> [Directions]
Retype the data that follows with no alterations, please.

(Stored data entries)
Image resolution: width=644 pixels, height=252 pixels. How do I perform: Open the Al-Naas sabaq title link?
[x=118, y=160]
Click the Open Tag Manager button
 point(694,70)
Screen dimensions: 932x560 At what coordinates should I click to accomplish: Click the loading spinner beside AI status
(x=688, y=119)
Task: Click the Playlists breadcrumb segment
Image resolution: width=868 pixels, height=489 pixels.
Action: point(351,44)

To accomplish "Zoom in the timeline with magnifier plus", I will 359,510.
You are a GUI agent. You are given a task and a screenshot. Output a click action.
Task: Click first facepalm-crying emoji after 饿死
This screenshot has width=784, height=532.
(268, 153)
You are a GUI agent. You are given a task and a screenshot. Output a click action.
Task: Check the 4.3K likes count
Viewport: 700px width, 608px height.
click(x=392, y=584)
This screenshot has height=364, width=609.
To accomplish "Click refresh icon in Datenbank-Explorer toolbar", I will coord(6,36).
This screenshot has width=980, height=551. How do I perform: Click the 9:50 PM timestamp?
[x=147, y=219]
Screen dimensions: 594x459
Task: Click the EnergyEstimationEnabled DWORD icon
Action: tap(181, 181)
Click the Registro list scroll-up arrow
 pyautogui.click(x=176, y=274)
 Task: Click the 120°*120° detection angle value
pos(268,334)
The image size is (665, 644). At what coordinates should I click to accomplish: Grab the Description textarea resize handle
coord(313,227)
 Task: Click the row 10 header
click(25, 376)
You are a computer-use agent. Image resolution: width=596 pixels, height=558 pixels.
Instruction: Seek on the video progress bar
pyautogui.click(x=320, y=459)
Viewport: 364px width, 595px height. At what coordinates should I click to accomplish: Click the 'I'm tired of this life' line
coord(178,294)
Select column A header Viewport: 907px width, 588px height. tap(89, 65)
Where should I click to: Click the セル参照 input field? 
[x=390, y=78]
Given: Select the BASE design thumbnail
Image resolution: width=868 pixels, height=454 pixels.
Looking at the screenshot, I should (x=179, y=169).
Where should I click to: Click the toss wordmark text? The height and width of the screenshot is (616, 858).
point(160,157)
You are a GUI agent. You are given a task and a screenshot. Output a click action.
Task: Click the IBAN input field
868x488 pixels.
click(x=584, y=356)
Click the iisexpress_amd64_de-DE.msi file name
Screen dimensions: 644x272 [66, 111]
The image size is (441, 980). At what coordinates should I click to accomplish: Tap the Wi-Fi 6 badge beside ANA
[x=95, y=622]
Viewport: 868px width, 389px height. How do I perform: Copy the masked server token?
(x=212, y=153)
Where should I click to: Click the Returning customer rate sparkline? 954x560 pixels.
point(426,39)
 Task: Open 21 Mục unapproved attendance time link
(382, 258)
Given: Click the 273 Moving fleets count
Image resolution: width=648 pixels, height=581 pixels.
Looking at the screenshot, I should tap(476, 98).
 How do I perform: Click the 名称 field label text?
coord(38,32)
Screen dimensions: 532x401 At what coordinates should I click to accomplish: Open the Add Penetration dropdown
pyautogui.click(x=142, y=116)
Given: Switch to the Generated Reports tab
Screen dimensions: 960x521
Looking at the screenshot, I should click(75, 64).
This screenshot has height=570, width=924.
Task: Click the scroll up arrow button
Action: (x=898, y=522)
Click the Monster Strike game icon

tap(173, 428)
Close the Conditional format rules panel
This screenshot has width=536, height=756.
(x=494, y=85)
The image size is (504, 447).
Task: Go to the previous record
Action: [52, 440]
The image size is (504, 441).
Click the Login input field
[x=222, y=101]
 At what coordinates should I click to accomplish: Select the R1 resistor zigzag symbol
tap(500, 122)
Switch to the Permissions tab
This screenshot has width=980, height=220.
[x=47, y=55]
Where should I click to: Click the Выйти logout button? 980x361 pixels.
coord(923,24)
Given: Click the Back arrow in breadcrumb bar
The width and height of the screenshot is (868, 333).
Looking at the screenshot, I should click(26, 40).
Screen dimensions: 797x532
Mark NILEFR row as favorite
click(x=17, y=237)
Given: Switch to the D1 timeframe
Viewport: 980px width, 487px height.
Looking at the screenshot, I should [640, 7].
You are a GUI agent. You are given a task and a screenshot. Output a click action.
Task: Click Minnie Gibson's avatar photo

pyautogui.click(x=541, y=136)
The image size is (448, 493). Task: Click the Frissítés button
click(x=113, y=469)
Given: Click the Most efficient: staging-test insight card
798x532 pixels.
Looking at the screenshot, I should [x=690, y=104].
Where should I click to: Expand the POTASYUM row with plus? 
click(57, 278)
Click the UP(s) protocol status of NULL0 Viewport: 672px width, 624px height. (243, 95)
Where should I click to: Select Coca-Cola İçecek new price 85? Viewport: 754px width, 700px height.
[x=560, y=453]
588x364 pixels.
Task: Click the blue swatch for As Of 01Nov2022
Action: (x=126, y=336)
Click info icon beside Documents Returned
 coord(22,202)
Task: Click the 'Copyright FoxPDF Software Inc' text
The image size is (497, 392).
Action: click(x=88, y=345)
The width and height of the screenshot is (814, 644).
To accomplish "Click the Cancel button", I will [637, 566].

> [Solved exercise]
Image resolution: width=644 pixels, height=252 pixels. How do I perform: Open the Al-Naas sabaq title link?
[x=118, y=160]
Click the Open Tag Manager button
 point(694,70)
Screen dimensions: 932x560 At what coordinates should I click to accomplish: Click the loading spinner beside AI status
(x=688, y=119)
Task: Click the Playlists breadcrumb segment
Image resolution: width=868 pixels, height=489 pixels.
Action: point(351,44)

To accomplish "Zoom in the timeline with magnifier plus", I will 359,510.
You are a GUI agent. You are given a task and a screenshot. Output a click action.
Task: Click first facepalm-crying emoji after 饿死
This screenshot has width=784, height=532.
(268, 153)
You are a GUI agent. You are given a task and a screenshot. Output a click action.
Task: Check the 4.3K likes count
Viewport: 700px width, 608px height.
click(x=392, y=584)
This screenshot has height=364, width=609.
To accomplish "Click refresh icon in Datenbank-Explorer toolbar", I will coord(6,36).
This screenshot has width=980, height=551. How do I perform: Click the 9:50 PM timestamp?
[x=147, y=219]
Screen dimensions: 594x459
Task: Click the EnergyEstimationEnabled DWORD icon
Action: tap(181, 181)
Click the Registro list scroll-up arrow
 pyautogui.click(x=176, y=274)
 Task: Click the 120°*120° detection angle value
pos(268,334)
The image size is (665, 644). At what coordinates should I click to accomplish: Grab the Description textarea resize handle
coord(313,227)
 Task: Click the row 10 header
click(25, 376)
You are a computer-use agent. Image resolution: width=596 pixels, height=558 pixels.
Instruction: Seek on the video progress bar
pyautogui.click(x=320, y=459)
Viewport: 364px width, 595px height. At what coordinates should I click to accomplish: Click the 'I'm tired of this life' line
coord(178,294)
Select column A header Viewport: 907px width, 588px height. tap(89, 65)
Where should I click to: Click the セル参照 input field? 
[x=390, y=78]
Given: Select the BASE design thumbnail
Image resolution: width=868 pixels, height=454 pixels.
Looking at the screenshot, I should (x=179, y=169).
Where should I click to: Click the toss wordmark text? The height and width of the screenshot is (616, 858).
point(160,157)
You are a GUI agent. You are given a task and a screenshot. Output a click action.
Task: Click the IBAN input field
868x488 pixels.
click(x=584, y=356)
Click the iisexpress_amd64_de-DE.msi file name
Screen dimensions: 644x272 [66, 111]
The image size is (441, 980). At what coordinates should I click to accomplish: Tap the Wi-Fi 6 badge beside ANA
[x=95, y=622]
Viewport: 868px width, 389px height. How do I perform: Copy the masked server token?
(x=212, y=153)
Where should I click to: Click the Returning customer rate sparkline? 954x560 pixels.
point(426,39)
 Task: Open 21 Mục unapproved attendance time link
(382, 258)
Given: Click the 273 Moving fleets count
Image resolution: width=648 pixels, height=581 pixels.
Looking at the screenshot, I should tap(476, 98).
 How do I perform: Click the 名称 field label text?
coord(38,32)
Screen dimensions: 532x401 At what coordinates should I click to accomplish: Open the Add Penetration dropdown
pyautogui.click(x=142, y=116)
Given: Switch to the Generated Reports tab
Screen dimensions: 960x521
Looking at the screenshot, I should click(75, 64).
This screenshot has height=570, width=924.
Task: Click the scroll up arrow button
Action: (x=898, y=522)
Click the Monster Strike game icon

tap(173, 428)
Close the Conditional format rules panel
This screenshot has width=536, height=756.
(x=494, y=85)
The image size is (504, 447).
Task: Go to the previous record
Action: [52, 440]
The image size is (504, 441).
Click the Login input field
[x=222, y=101]
 At what coordinates should I click to accomplish: Select the R1 resistor zigzag symbol
tap(500, 122)
Switch to the Permissions tab
This screenshot has width=980, height=220.
[x=47, y=55]
Where should I click to: Click the Выйти logout button? 980x361 pixels.
coord(923,24)
Given: Click the Back arrow in breadcrumb bar
The width and height of the screenshot is (868, 333).
Looking at the screenshot, I should click(26, 40).
Screen dimensions: 797x532
Mark NILEFR row as favorite
click(x=17, y=237)
Given: Switch to the D1 timeframe
Viewport: 980px width, 487px height.
Looking at the screenshot, I should [640, 7].
You are a GUI agent. You are given a task and a screenshot. Output a click action.
Task: Click Minnie Gibson's avatar photo

pyautogui.click(x=541, y=136)
The image size is (448, 493). Task: Click the Frissítés button
click(x=113, y=469)
Given: Click the Most efficient: staging-test insight card
798x532 pixels.
Looking at the screenshot, I should [x=690, y=104].
Where should I click to: Expand the POTASYUM row with plus? 
click(57, 278)
Click the UP(s) protocol status of NULL0 Viewport: 672px width, 624px height. (243, 95)
Where should I click to: Select Coca-Cola İçecek new price 85? Viewport: 754px width, 700px height.
[x=560, y=453]
588x364 pixels.
Task: Click the blue swatch for As Of 01Nov2022
Action: (x=126, y=336)
Click info icon beside Documents Returned
 coord(22,202)
Task: Click the 'Copyright FoxPDF Software Inc' text
The image size is (497, 392).
Action: click(x=88, y=345)
The width and height of the screenshot is (814, 644).
To accomplish "Click the Cancel button", I will [637, 566].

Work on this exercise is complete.